“Go to sleep or I’ll sell all your toys!
I don’t care if I’m skipping a couple of recent films for this one; I’ve never been strictly chronological with the Marvel films in a pinch and I won’t start now. The months of spoiler-dodging stop now.
So... wow. A big, blockbuster geeky film that’s three hours long yet doesn’t feature a single Hobbit. And it had me in equal measures gripped, laughing and trying not to cry. This film is indeed as good as everyone says it is.
It also subverts expectations in an awfully clever way. In showing us the true horror of Thanos’ click via Hawkeye and his vanished family, it shows us a Thanos who has forever destroyed all the Infinity Stones and retired- so the Avengers visit him and Thor kills him in a massive anticlimax. Fast forward five years. That certainly wasn’t the obvious thing to do.
Cue the return of Ant-Man eventually prompting Tony Stark, now a husband and father, to invent time travel, and lots of highly entertaining dialogue about how the butterfly effect, and hence every time trace movie ever, doesn’t imply in the Marvel Universe. Time travel doesn’t work as in Back to the Future, says the now-smart Hulk, yet the solution to Thanos’ click is to travel back into the recent past and do a Back to the Future II, which is both clever and hilarious.
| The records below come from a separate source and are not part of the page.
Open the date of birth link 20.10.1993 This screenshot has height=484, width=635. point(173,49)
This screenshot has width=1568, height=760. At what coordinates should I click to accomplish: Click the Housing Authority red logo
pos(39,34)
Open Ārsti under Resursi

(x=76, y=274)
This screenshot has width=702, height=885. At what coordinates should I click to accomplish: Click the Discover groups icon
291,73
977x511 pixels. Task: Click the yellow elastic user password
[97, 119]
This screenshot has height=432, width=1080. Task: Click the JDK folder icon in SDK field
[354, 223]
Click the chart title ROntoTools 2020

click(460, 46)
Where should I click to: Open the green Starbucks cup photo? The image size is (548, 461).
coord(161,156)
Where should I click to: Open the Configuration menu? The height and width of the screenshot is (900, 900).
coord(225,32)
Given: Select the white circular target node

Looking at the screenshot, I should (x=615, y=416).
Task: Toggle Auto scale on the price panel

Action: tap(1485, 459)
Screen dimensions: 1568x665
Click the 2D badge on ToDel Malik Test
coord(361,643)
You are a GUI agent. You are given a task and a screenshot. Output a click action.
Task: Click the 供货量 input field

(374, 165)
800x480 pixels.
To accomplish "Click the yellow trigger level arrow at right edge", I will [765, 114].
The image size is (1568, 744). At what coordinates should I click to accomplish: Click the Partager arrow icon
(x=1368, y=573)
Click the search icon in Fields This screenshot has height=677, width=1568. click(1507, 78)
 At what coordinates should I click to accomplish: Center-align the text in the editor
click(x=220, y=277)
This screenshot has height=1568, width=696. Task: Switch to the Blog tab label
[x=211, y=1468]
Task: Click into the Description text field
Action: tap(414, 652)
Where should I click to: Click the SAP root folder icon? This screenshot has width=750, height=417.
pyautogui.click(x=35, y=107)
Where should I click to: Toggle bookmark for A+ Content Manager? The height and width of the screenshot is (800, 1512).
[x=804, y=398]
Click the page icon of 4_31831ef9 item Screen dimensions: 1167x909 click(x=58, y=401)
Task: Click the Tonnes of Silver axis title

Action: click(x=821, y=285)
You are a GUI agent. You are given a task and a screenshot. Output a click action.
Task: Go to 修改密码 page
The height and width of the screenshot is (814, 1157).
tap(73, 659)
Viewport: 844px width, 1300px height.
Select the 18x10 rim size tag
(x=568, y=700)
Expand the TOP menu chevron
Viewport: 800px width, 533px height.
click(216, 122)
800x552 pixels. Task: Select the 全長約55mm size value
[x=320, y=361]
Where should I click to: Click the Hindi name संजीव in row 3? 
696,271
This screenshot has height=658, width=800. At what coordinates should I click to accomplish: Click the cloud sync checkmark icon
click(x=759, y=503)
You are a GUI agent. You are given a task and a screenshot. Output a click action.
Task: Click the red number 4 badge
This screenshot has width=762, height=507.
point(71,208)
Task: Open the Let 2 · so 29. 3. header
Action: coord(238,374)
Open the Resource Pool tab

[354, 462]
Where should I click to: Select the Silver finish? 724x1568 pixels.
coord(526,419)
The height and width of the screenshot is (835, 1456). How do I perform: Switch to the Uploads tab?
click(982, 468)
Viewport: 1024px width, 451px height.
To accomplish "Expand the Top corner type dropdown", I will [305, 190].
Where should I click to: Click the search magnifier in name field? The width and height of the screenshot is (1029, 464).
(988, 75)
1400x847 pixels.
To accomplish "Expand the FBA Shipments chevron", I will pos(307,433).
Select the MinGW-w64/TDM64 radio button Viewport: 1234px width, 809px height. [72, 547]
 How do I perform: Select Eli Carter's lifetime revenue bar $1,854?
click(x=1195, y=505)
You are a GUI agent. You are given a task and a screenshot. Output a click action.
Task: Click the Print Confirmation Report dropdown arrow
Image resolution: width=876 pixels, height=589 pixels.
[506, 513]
And so we get a coda where the Hulk’s click brings the dead back- but the Thanos of 2014 has found out the truth from the future Nebula and has time travelled back to kill them all. It’s good to see Karen Gillan with such a prominent role here, but her story is so very timey-wimey. And it seems to explain why Thanos originally had Nebula tied up, yet history is changed here and the 2014 Thanos has events play out differently. The dynamic between the two very different Nebulas, and Gamora, is wonderful, but this film doesn’t let its big, epic nature get in the way of character, pathos or humour. So Black Widow’s death has meaning. Tony Stark’s final, fatal click, saying “I am Iron Man”, May save the army if goodies from Thanos but gives him a meaningful death, dwelt on properly as it should be; if any character can be said to be the main star of the Marvel Cinematic Universe, it’s him.
Cap, too, gets a suitable exit, spending the rest of his days with Peggy in a beautiful coda.
There’s so much more, though. Fat Thor. Tony Stark meeting his dad in 1970, with a cameo from Jarvis whom we’ve only seen in Agent Carter- at least one of the MCU TV series is sort of recognised as canon. There’s “Scott, I get emails from a raccoon”. Thor getting a pep talk from his mother. It’s wonderful that the film has so much heart, and all its characters are properly used.
A wonderful film, and a fitting end to an age. Let’s hope the future is just as bright.